* EXERCISE: After finding the line containing "Expand the 1100 Cash account" below, please output that line and each following one through the line containing "973x853 pixels. At", exactly as written.

══ TASK INPUT

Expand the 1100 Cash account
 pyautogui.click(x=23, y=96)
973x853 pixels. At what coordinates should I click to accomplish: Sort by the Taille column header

════
══ TASK INPUT

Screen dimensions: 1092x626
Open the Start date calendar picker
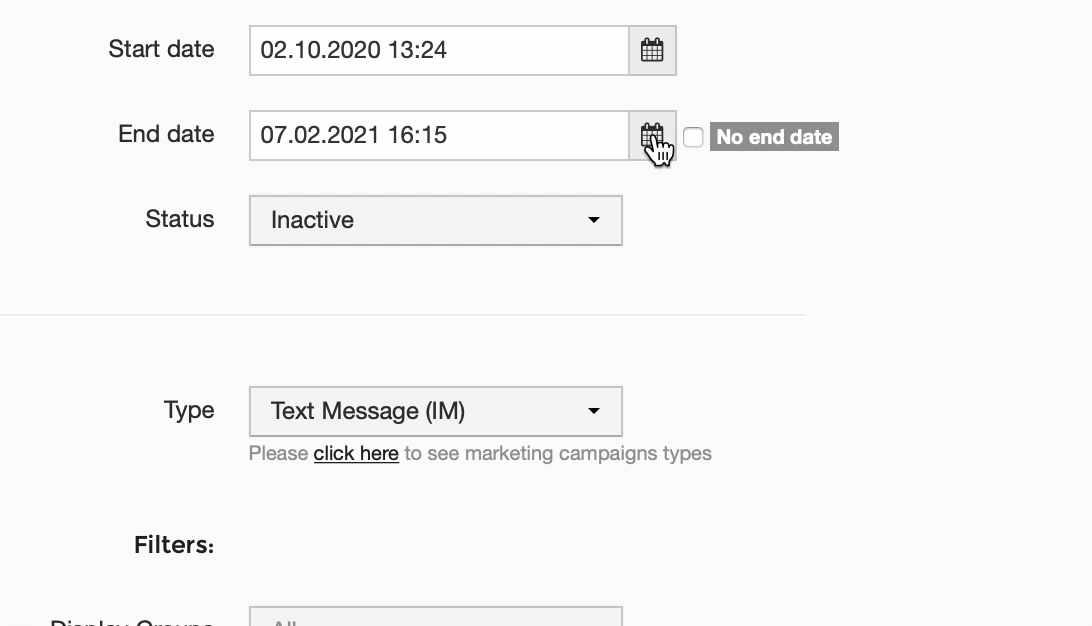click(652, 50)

════

* EXERCISE OUTPUT:
Expand the 1100 Cash account
 pyautogui.click(x=23, y=96)
973x853 pixels. At what coordinates should I click to accomplish: Sort by the Taille column header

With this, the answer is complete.